▶ WORK INSTRUCTION: Begin at the line below that has "The image size is (573, 579).". Stop after the line that has "Given: Click blank", repeating each line exactly and leaving out the pictures.

Dataset entries
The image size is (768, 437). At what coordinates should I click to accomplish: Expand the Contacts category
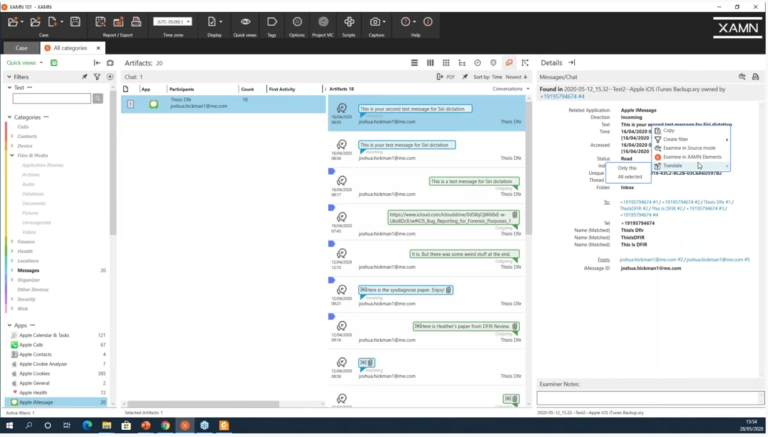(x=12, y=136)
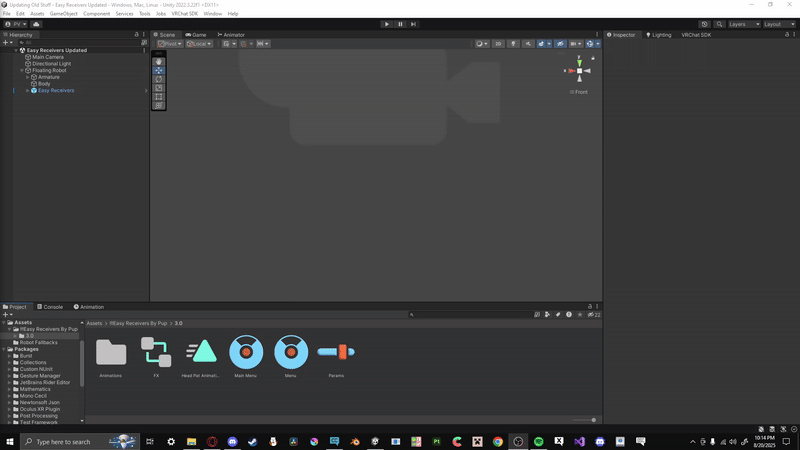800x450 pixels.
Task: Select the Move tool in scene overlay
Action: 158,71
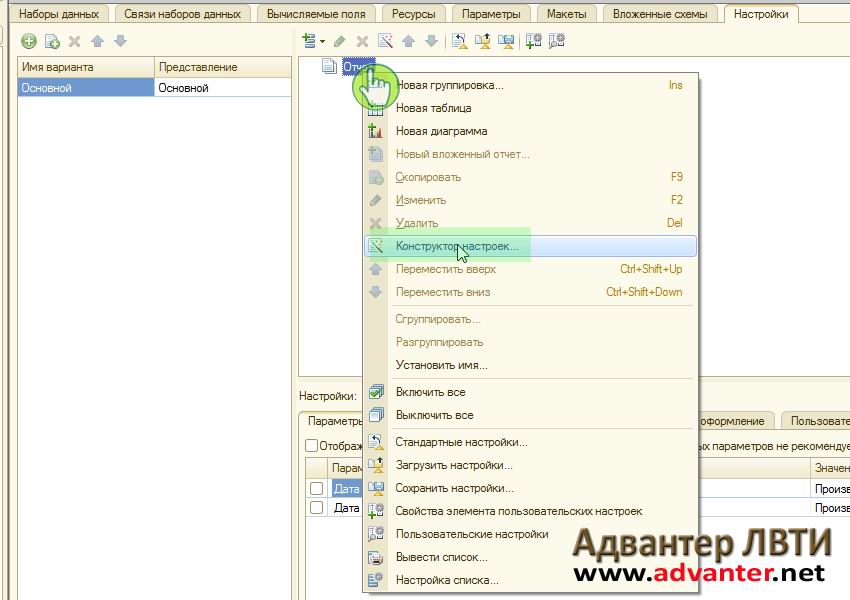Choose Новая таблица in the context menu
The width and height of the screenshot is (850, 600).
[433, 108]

* * *

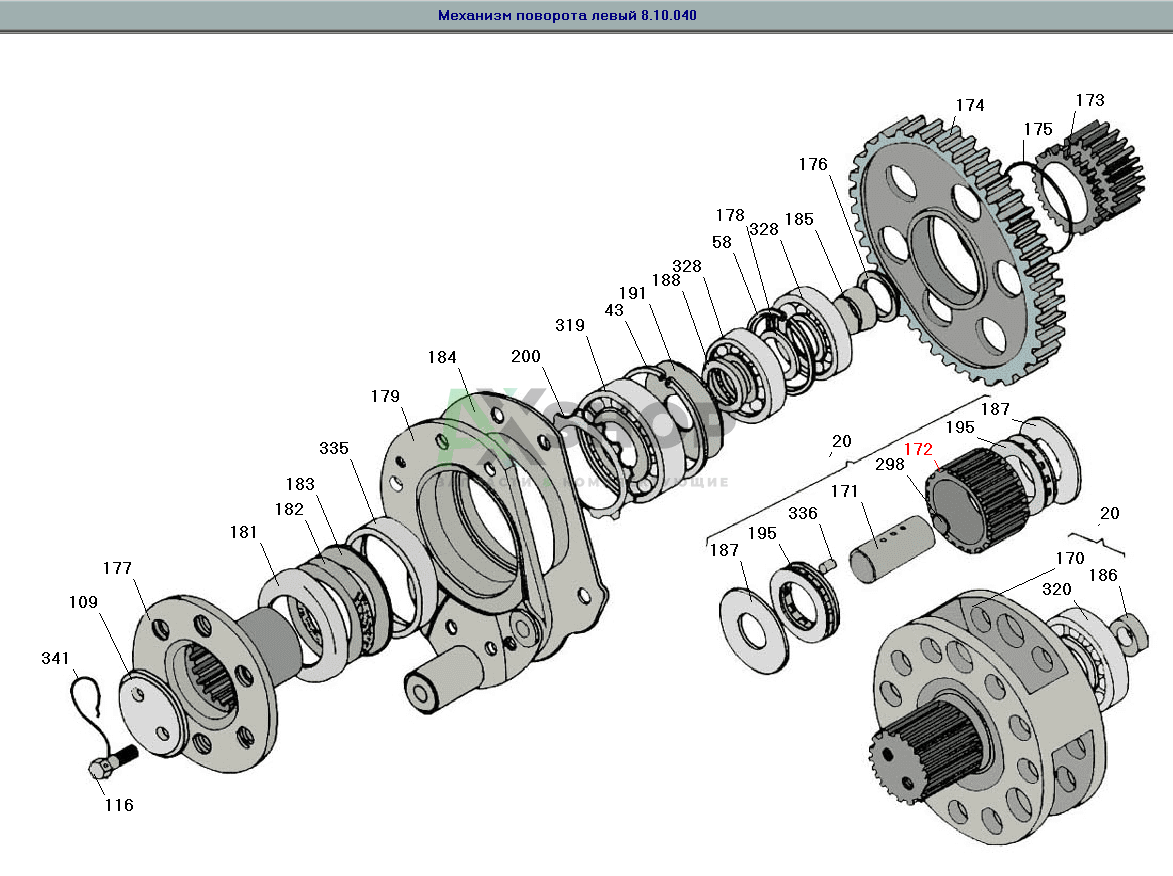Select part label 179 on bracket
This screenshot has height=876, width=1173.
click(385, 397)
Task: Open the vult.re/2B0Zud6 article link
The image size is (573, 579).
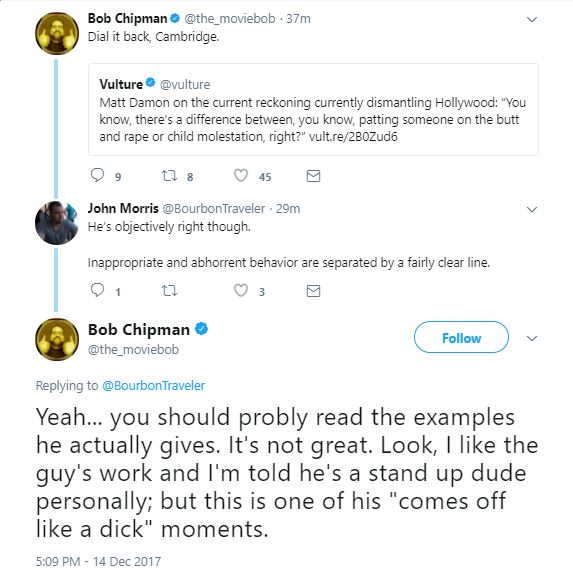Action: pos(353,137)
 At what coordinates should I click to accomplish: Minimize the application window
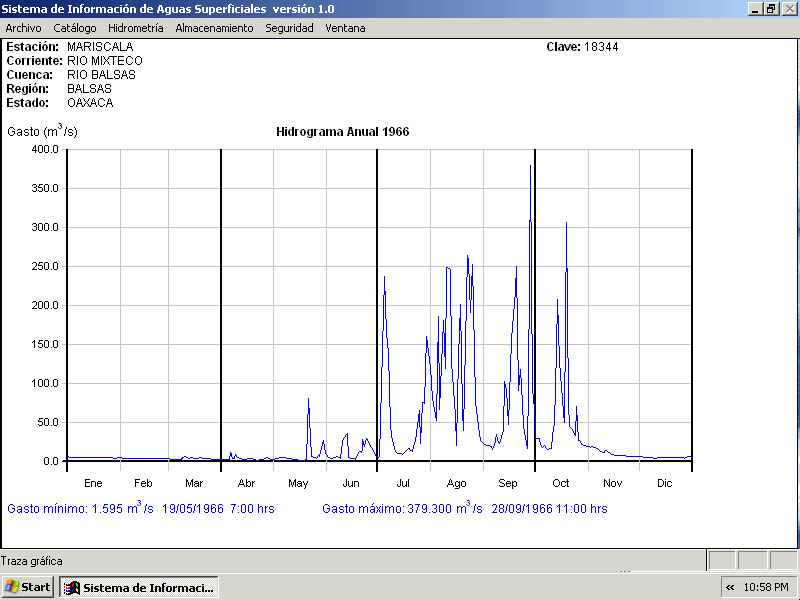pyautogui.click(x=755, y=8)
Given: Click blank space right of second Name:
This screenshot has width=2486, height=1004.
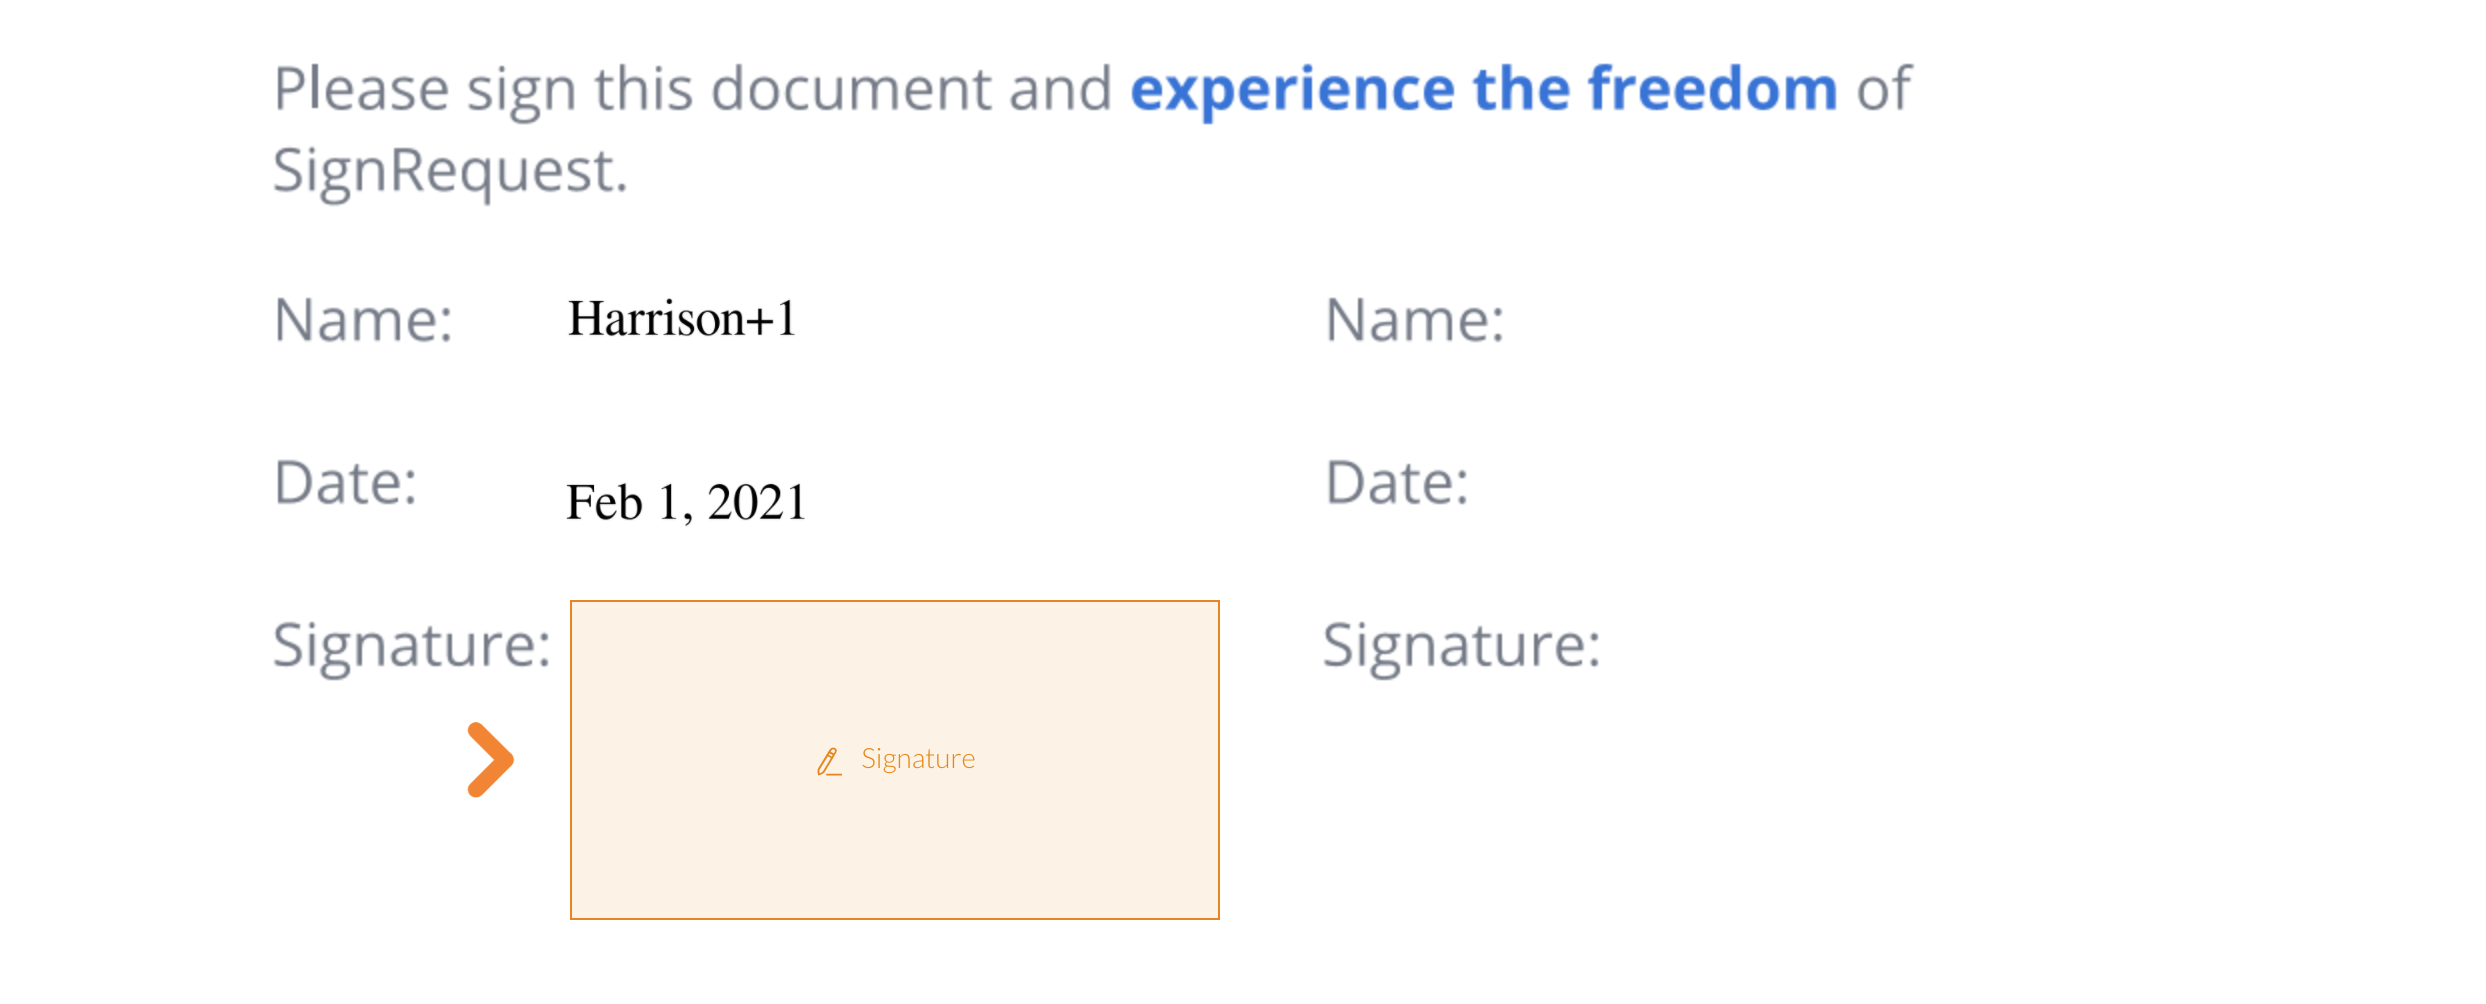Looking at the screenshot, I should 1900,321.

▶ EXERCISE SOLUTION:
The image size is (573, 579).
Action: pos(353,137)
 At what coordinates should I click to accomplish: Minimize the application window
pyautogui.click(x=755, y=8)
Given: Click blank space right of second Name:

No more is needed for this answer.